[Records for the task — start]
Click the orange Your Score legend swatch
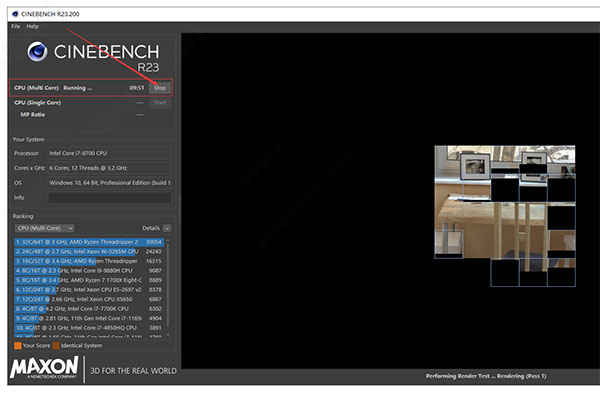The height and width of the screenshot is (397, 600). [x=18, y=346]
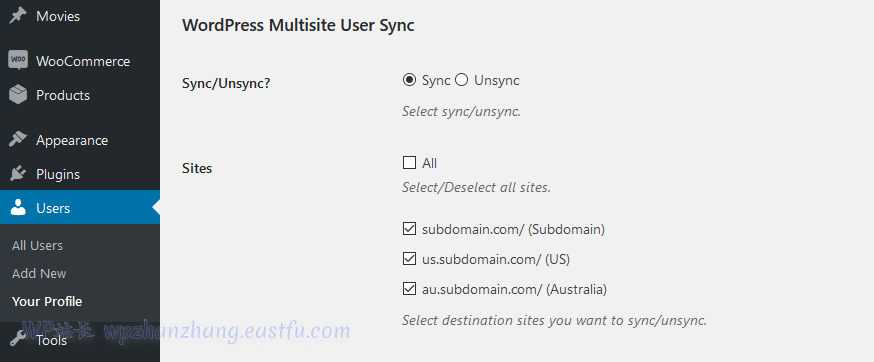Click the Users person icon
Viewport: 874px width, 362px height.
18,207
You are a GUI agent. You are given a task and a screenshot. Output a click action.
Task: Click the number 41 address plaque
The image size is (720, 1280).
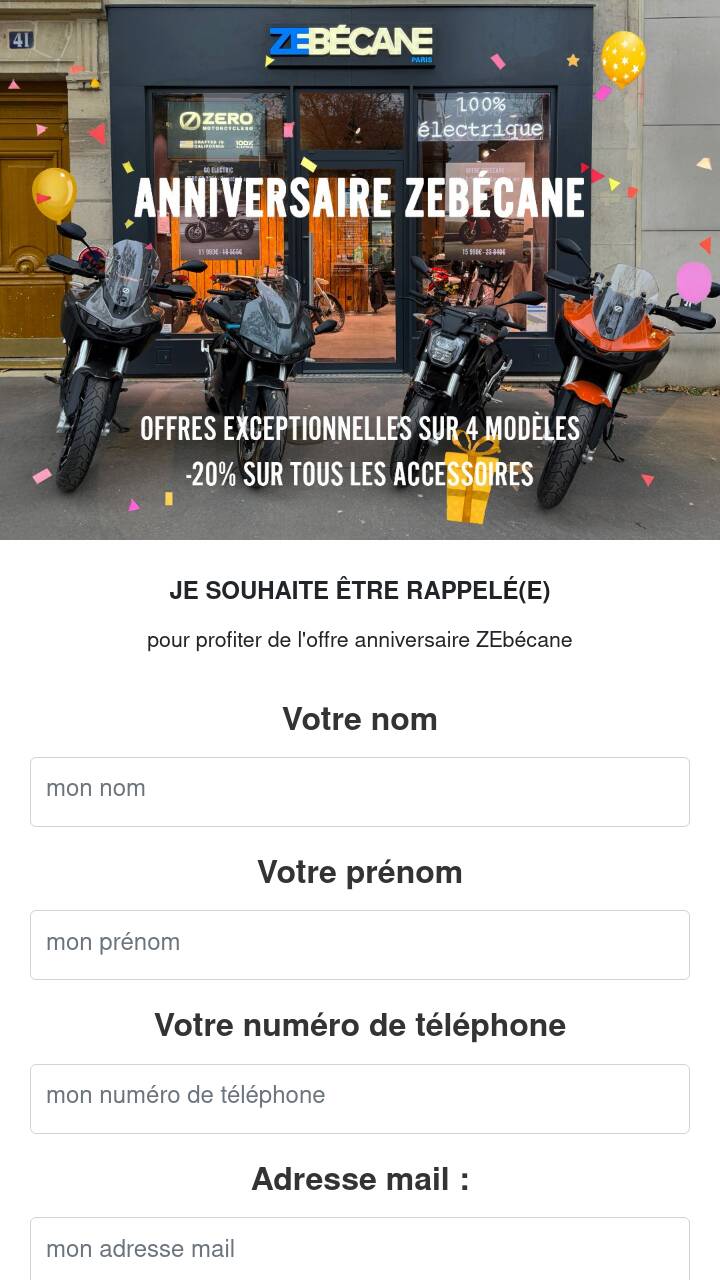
[Records for the task — finish]
[Records for the task — start]
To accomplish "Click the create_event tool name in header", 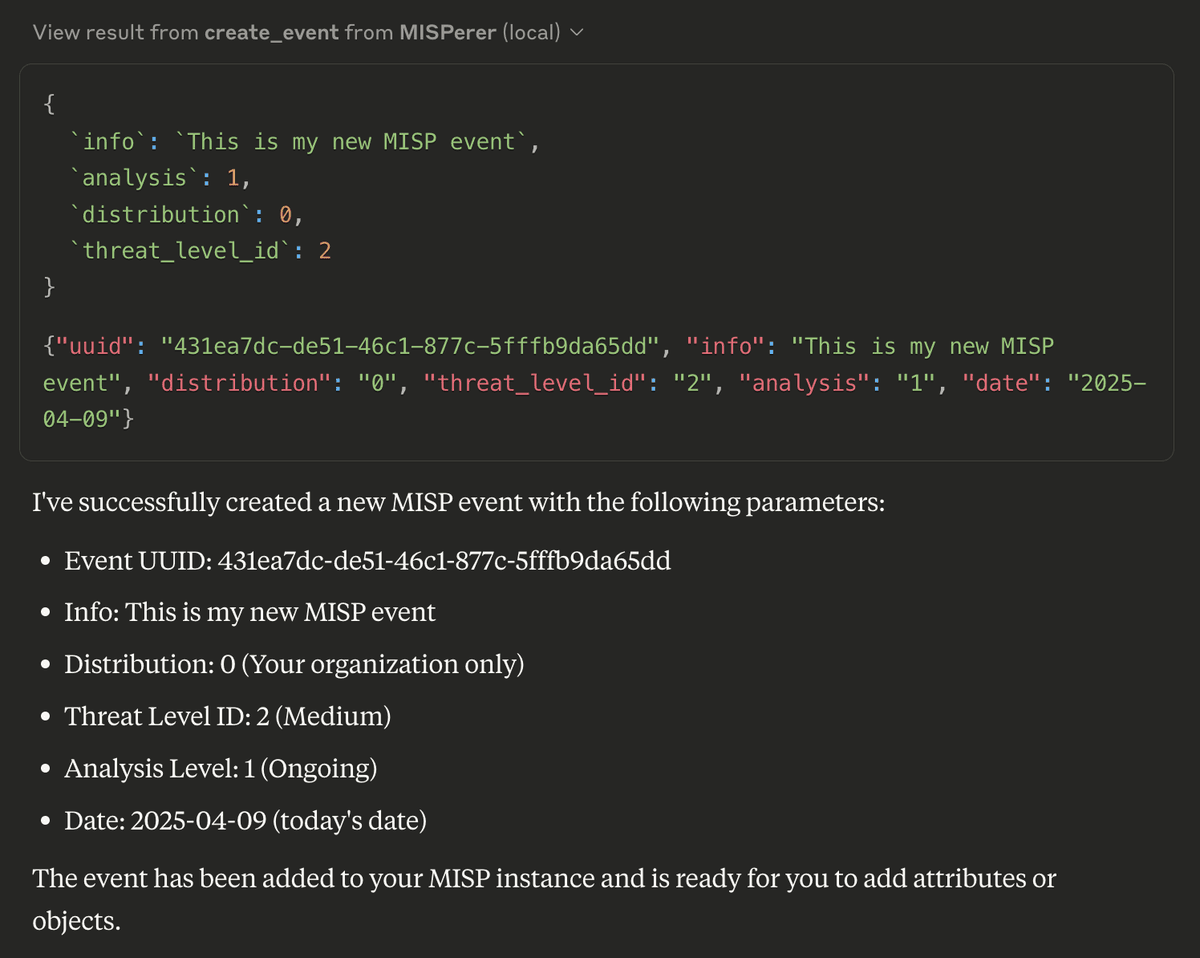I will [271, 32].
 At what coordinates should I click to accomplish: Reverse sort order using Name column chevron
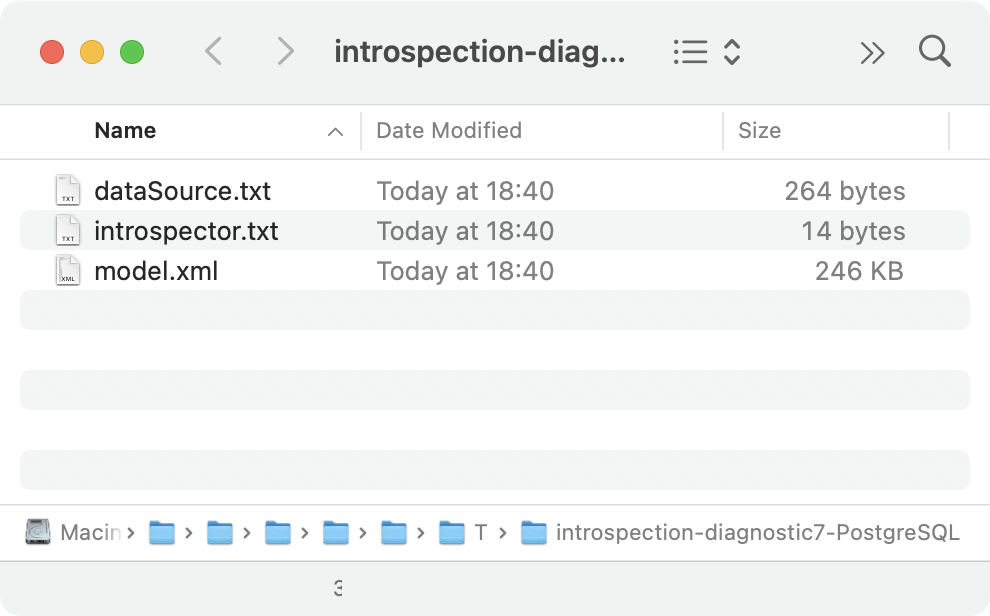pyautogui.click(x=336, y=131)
[Records for the task — finish]
[Records for the task — start]
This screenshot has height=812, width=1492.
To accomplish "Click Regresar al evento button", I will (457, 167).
[Records for the task — finish]
Reproduce verbatim only the segment of the listing bounded by the line containing "You are a GUI" and the line containing "The image size is (720, 1280).", with both boundary lines included.

▸ **Output below**
You are a GUI agent. You are given a task and a screenshot. Output a click action.
Task: Click the number 41 address plaque
The image size is (720, 1280).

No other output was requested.